A strong claim that remains consistent throughout the book is the necessity to surpass the assumption that history is a series of chronologically ordered events placed in linear time. In the case of the cultural history of the Andaman Islands, history is better understood when it takes spaces and places, rather than time, as reference points. The identity of communities and their status does not depend on the historical moment of their arrival, nor on their temporal developments, but rather on spatial dimensions: their access and rights in relation to land resources, their ancestral homes and places of origin, and the space they inhabit on the island: *bājār*(urban space), *bastī* (village), or *jaṅgal* (forest). In popular conceptualizations of history, spatial aspects overshadow temporal aspects, for “space matters, time passes” (8). A delicate ecological as well as social area whose history was traced by innumerable actors, from native societies to colonial programs, from immigrants’ claims to governmental schemes, trans-disciplinary and innovative historical studies on the Andaman Islands, such as those offered by *Manifestations of History*, are rare and most welcome. While it excels as a volume on history, ethnology, and diaspora studies, a lack of contextualization in the broader sphere of multicultural societies and newly occupied spaces can be noted as one theoretical and methodological oversight of this work. The introductory chapter alludes to this oversight (for example, “we see parallels to other places that have experienced large-scale migration. Societies with a heterogeneous migrant population, such as Israel, Singapore and California, display origin and movement in space as more important than timelines” [3]), but the comparative dimension remains unexplored.

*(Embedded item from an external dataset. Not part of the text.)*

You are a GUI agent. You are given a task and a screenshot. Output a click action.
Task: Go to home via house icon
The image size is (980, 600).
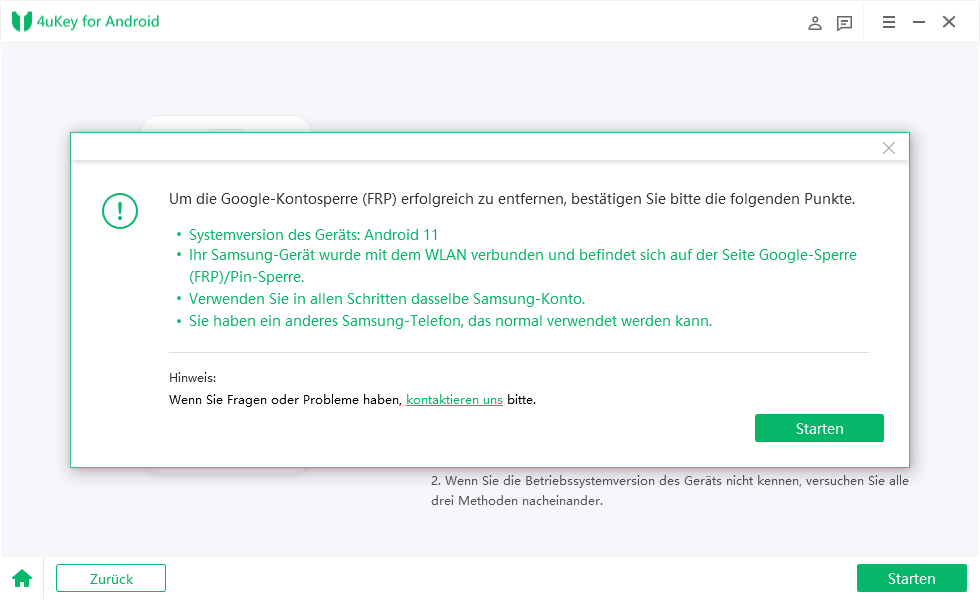(21, 578)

General notions on the history of the Andamans and its infamous Cellular Jail are delineated in the introduction, and then repetitively appear throughout the book. The lack of specific historical information on the domination and domestication of the Nicobar Islands is juxtaposed with a general redundancy in background information on the Andamans, which may help the nonspecialist reader, although the reiteration sounds unnecessary at times. At the end of the core of the book, the afterword, authored by Sita Venkateswar, who worked extensively on indigenous tribes, colonial practices, and ethnocide on the Andaman Islands, reflects on the positionality and subjectivity of the scholar through the lens of *hindsight*, somehow sounding disconnected and self-referential in respect to the overall cohesion of the rest of the volume. The general theoretical orientation that emerges throughout the book is a fresh perspective on history. Stepping beyond traditional notions of archival material, the essays include as primary sources ethnographies, oral histories, material culture and folk narratives, photographs, and personal correspondence. Successfully fulfilling its declared intentions, the book’s underlying methodological premise fills the gap between history and anthropology by giving special attention to the connection between understandings of the past and their significance in the present. Much more than simply “manifestations of history,” Heidemann and Zehmisch offer us alternative histories drawing upon identity-making processes that are closely connected to the history of the shaping of a space that rapidly transformed itself from a penal settlement to a global destination of mass tourism. It is now a battlefield for activists and their romanticized vanishing primitives.